Pixel coordinate grounding data:
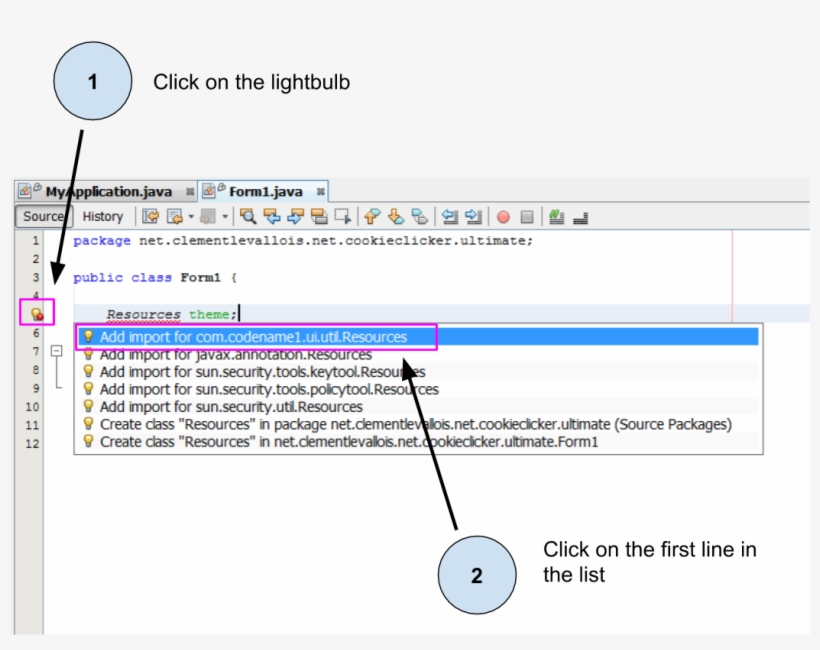The image size is (820, 650).
Task: Open the History view of Form1.java
Action: pos(103,216)
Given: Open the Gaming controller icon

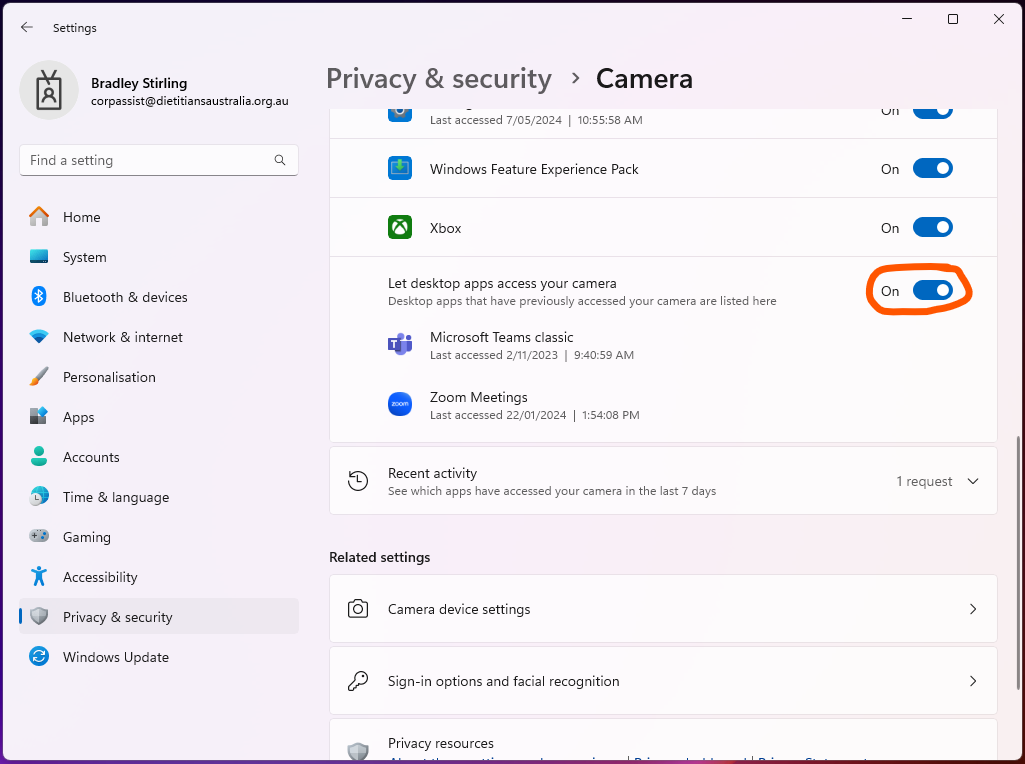Looking at the screenshot, I should tap(38, 537).
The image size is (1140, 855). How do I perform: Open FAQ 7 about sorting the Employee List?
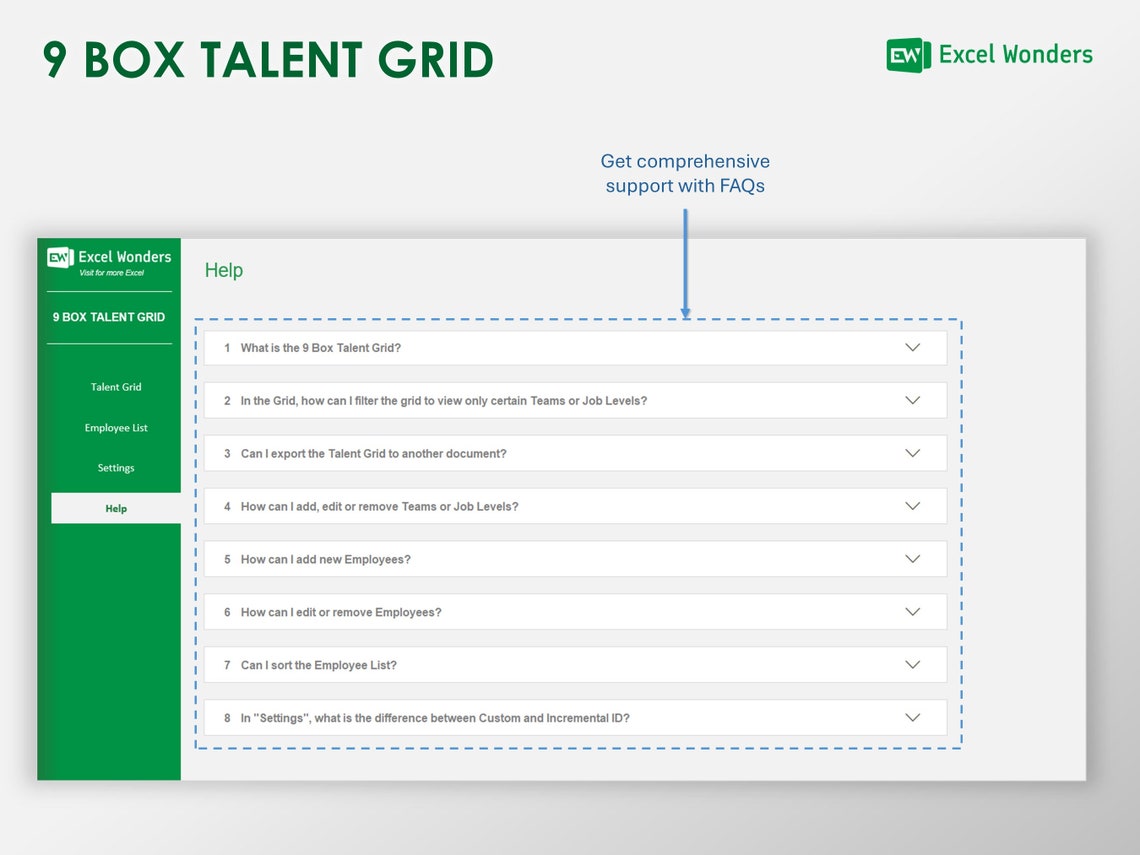[x=575, y=664]
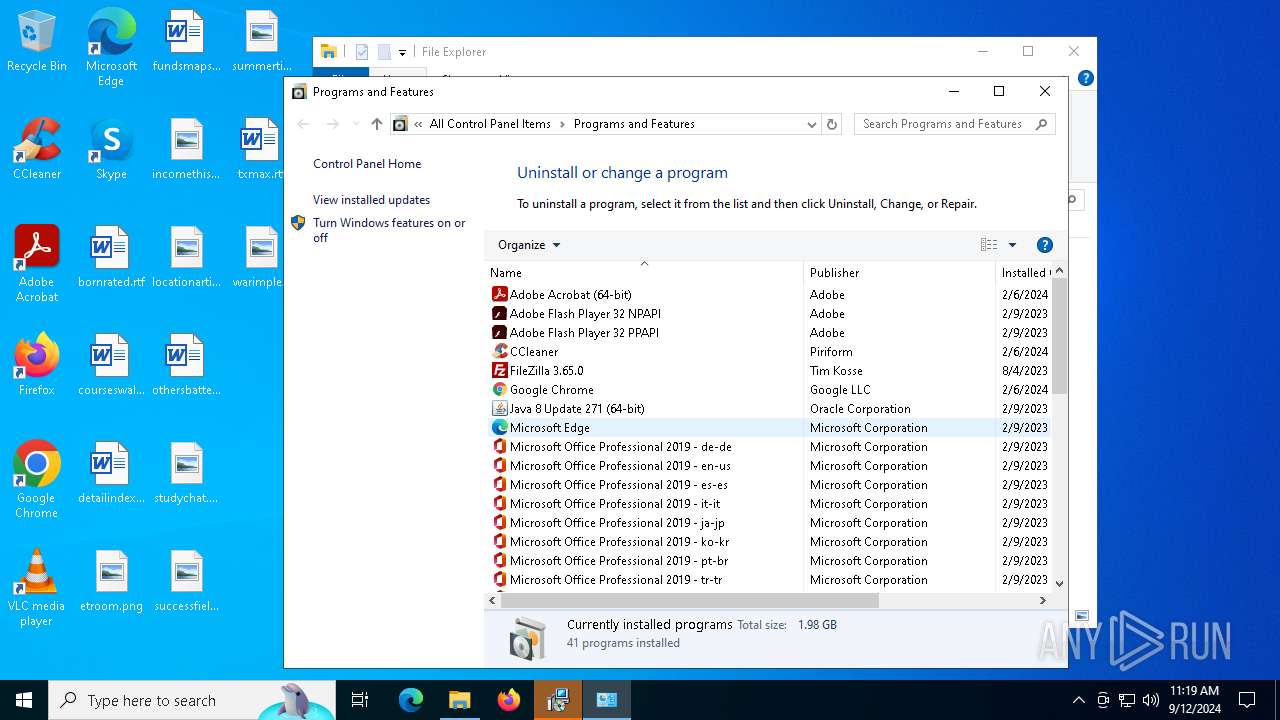This screenshot has width=1280, height=720.
Task: Click the Refresh button beside address bar
Action: (x=831, y=124)
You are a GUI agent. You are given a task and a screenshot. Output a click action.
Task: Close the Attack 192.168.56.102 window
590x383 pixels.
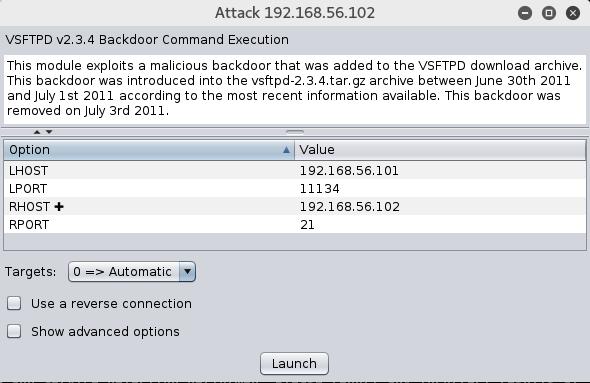(573, 13)
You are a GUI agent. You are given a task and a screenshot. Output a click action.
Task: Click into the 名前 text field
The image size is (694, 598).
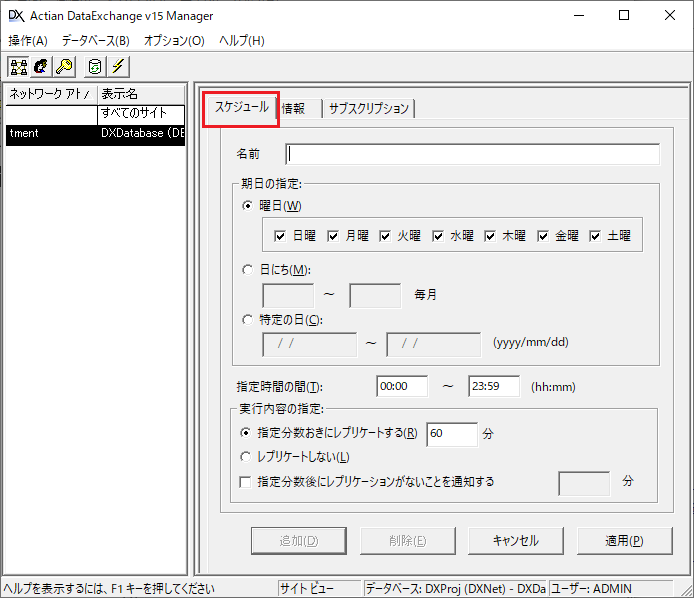[x=472, y=154]
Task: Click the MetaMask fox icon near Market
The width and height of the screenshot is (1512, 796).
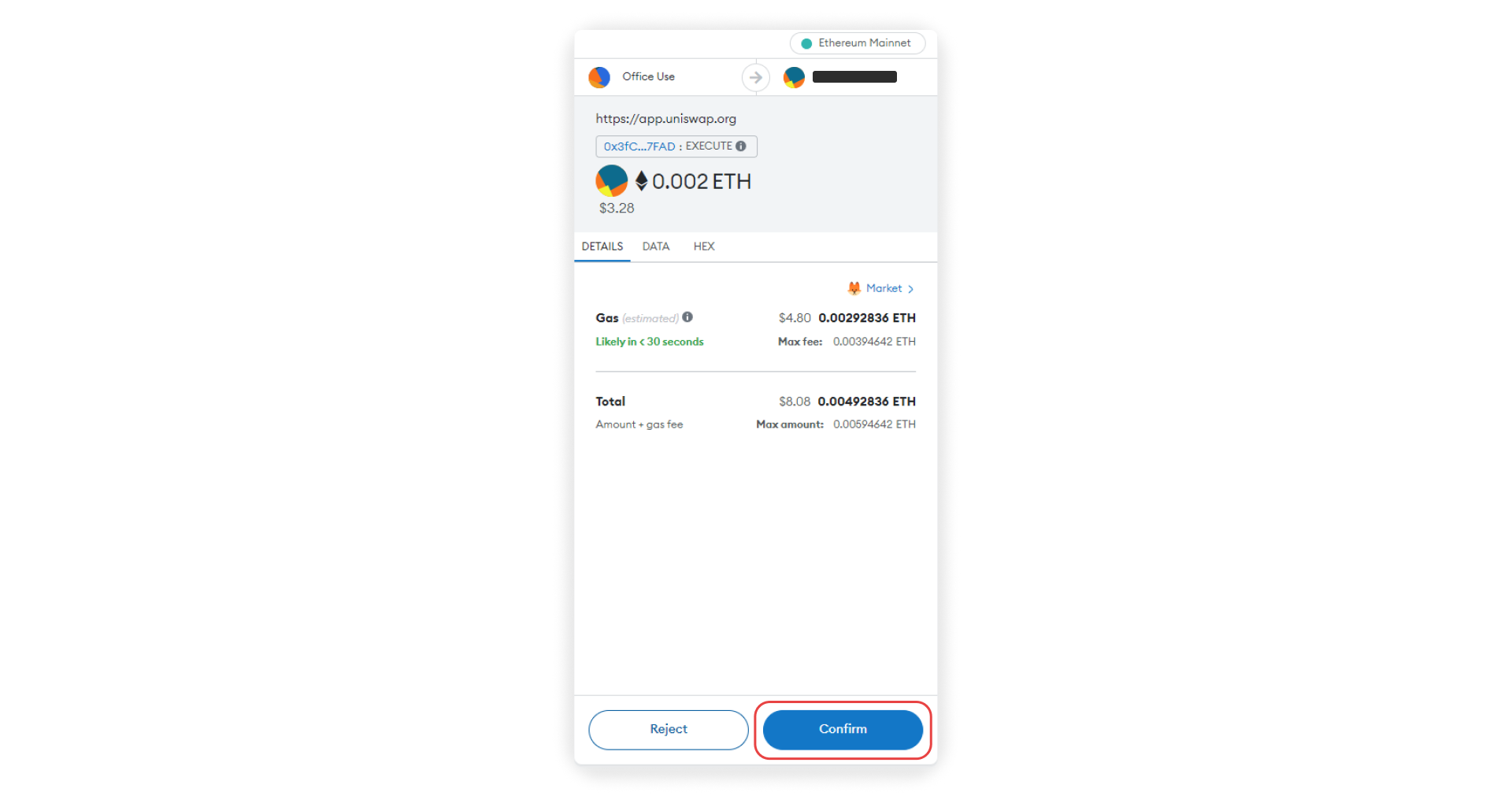Action: pyautogui.click(x=854, y=288)
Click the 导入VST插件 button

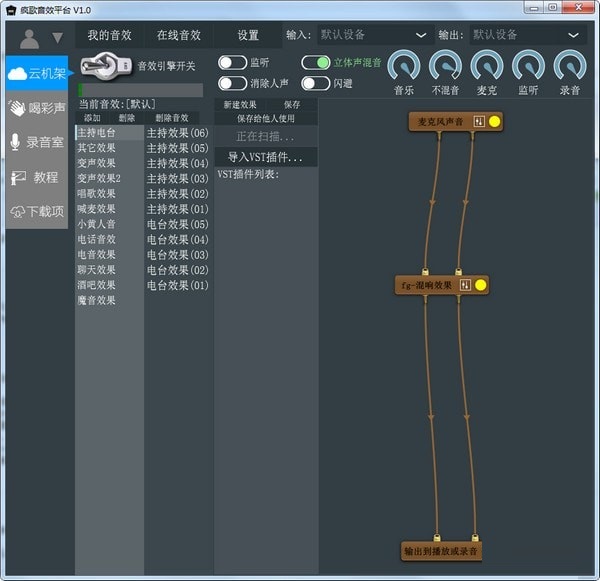point(265,157)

What to work on: Only the lines from the one containing "590x383 pixels." through the last line of the data above, both included, belong in the reply, each restated exactly and without pictures.

Response below:
590x383 pixels.
(573, 13)
You are a GUI agent. You are given a task and a screenshot. Output a click action.
Task: Click into the 名前 text field
The image size is (694, 598).
[x=472, y=154]
Task: Click the MetaMask fox icon near Market
The width and height of the screenshot is (1512, 796).
Action: pyautogui.click(x=854, y=288)
Click the 导入VST插件 button

point(265,157)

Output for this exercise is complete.